Having located the line with "Image resolution: width=267", repeat it and all remaining lines of the records exactly. Pictures do not belong in the answer.
"""
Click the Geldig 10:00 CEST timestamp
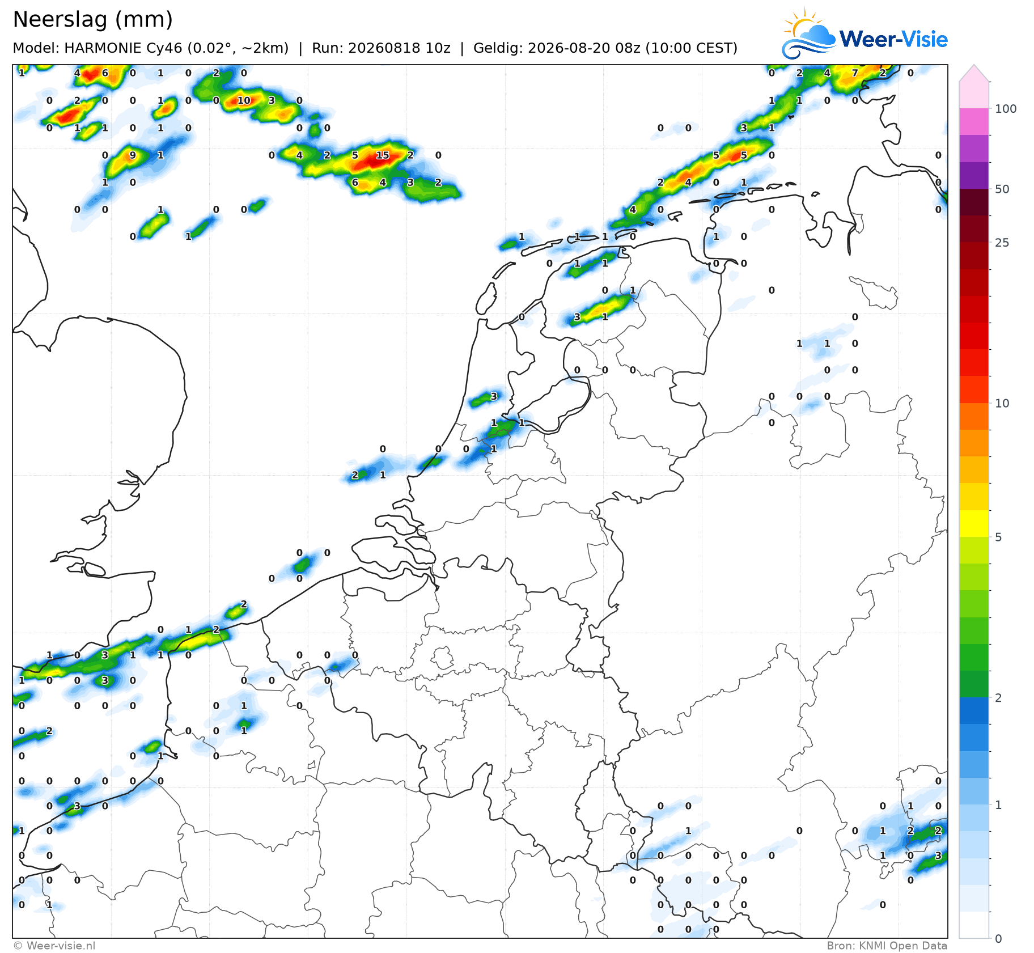1034x953 pixels. pos(605,48)
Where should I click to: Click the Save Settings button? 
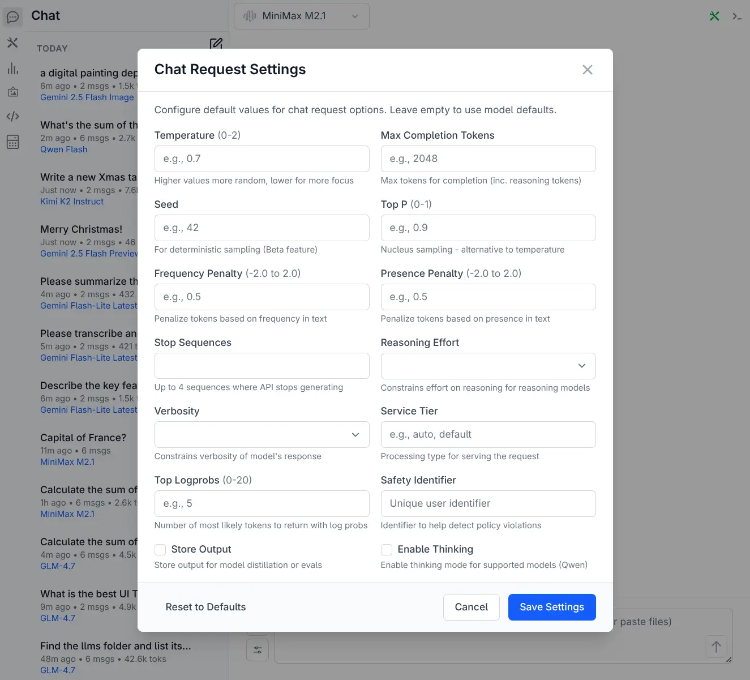pyautogui.click(x=551, y=607)
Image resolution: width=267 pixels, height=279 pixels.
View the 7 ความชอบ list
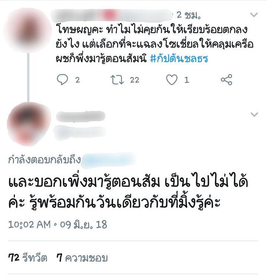[x=82, y=258]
"""
• WRITTEN ANSWER:
Image resolution: width=267 pixels, height=279 pixels.
View the 7 ความชอบ list
[x=82, y=258]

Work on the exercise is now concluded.